TRECHO DO DOCUMENTO:
De acordo com a entidade, embora o endividamento tenha recuado de 76,7% para 76,1% do total de entrevistados, entre dezembro de 2024 e janeiro de 2025, e a inadimplência caído de 29,3% para 29,1%, no mesmo período, o que representa um atraso médio de 65 dias, o comprometimento da renda com o pagamento de prestações continua em 30%.

O Indicador de Inadimplência, inferido pela Confederação Nacional de Dirigentes Lojistas (CNDL) e Serviço de Proteção ao Crédito (SPC Brasil) mostra que 40,17%dos consumidores brasileiros adultos estavam negativados, em janeiro de 2025, o que representa 68,83 milhões de pessoas, e corresponde a acréscimo de 2,76% e 1,57%, em comparação com janeiro e dezembro de 2024, respectivamente.

A maior incidência de não pagamento em dia reside nas instituições financeiras (65,98%), seguido por água e luz (10,20%) e comércio (10,05%). O valor médio em atraso situava-se em R$ 4.492,09 e a maior inadimplência localiza-se nas faixas etárias entre 25 e 29 anos (51,10% do total) e entre 30 e 39 anos (50,13%).

Não por acaso, a cesta de indicadores antecedentes ruma em direção análoga. O índice de confiança do empresário industrial (ICEI), medido por sondagem da CNI, mergulhou no pântano de incerteza, em fevereiro de 2025, ao anotar 49,1 pontos, podendo oscilar entre zero e cem pontos, sendo que abaixo de 50 pontos denota desconfiança.

Já o índice de confiança do empresário do comércio (ICEC), apurado pela CNC, caiu de 112,9 pontos para 109 pontos, entre dezembro de 2024 e fevereiro de 2025. A métrica varia entre zero e duzentos pontos, sendo a pontuação cem o limite entre otimismo e pessimismo.

Na mesma rota, a intenção de consumo das famílias (ICF), também levantada pela CNC, apresentou, em fevereiro de 2025, a primeira queda desde julho de 2024, exibindo 104,5 pontos, em um intervalo de variação entre zero e duzentos pontos, com zona de indiferença de cem pontos.

A reversão da perda de folego da economia brasileira, já captada na evolução de apenas 0,2% do PIB, no quarto trimestre de 2024, exigirá uma virada de chave, calcada em pronta retomada do domínio das variáveis de estabilização, factível somente com a emissão de sinais inequívocos de disposição de realização do inadiável ajuste fiscal em médio termo.

Não seria absurdo argumentar acerca da exagerada propagação de ruídos acerca do risco fiscal. A dívida pública brasileira, denominada em moeda nacional e lastreada em papéis do Tesouro Nacional com garantia de recompra, corresponde a 76% do PIB, contra 260% do PIB, no Japão, 173% do PIB, na Itália, 122% do PIB, nos Estados Unidos, e 110% do PIB, na França, por exemplo.

DADOS REGISTRADOS:
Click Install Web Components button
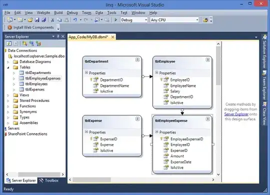Viewport: 270px width, 195px height. point(31,28)
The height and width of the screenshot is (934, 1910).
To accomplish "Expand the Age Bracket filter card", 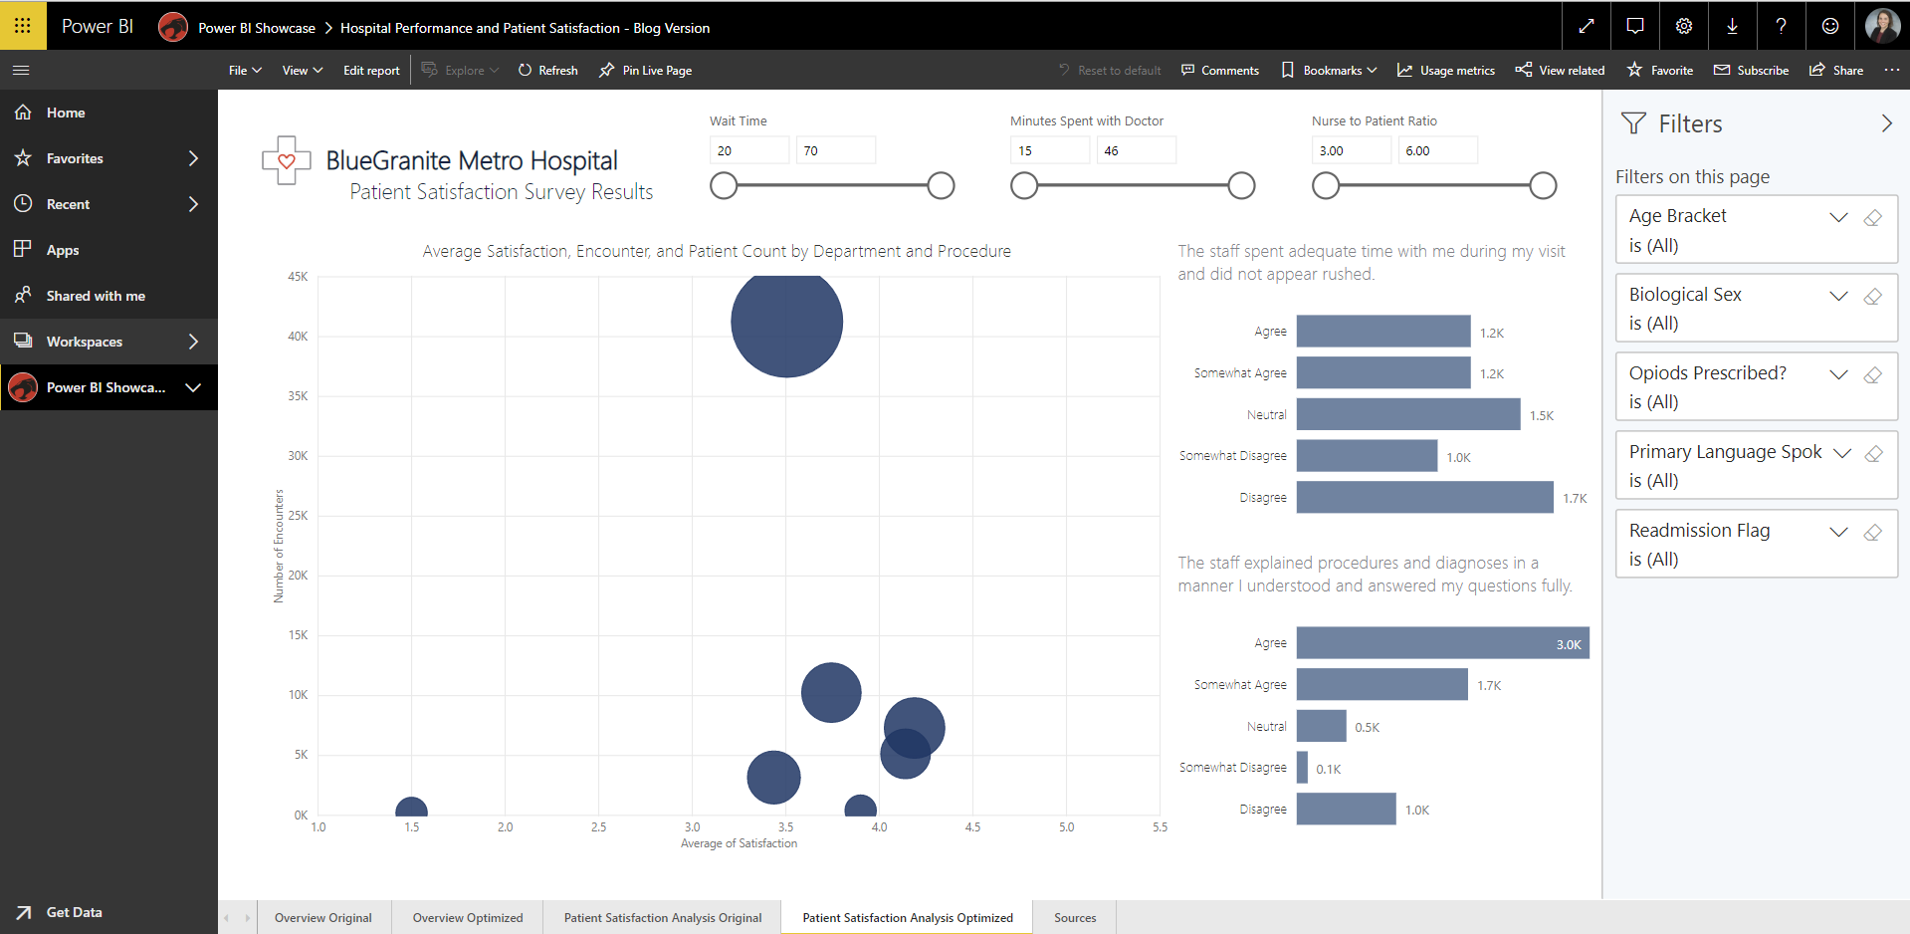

EXERCÍCIO PROPOSTO: Imprima, sem nenhuma alteração, a parte do trecho sobre inadimplência e confiança que se abre com as palavras que contêm "A reversão da" e se fecha com "em médio termo.". Os dados não têm relação alguma com o trecho.

RESPOSTA AO EXERCÍCIO:
A reversão da perda de folego da economia brasileira, já captada na evolução de apenas 0,2% do PIB, no quarto trimestre de 2024, exigirá uma virada de chave, calcada em pronta retomada do domínio das variáveis de estabilização, factível somente com a emissão de sinais inequívocos de disposição de realização do inadiável ajuste fiscal em médio termo.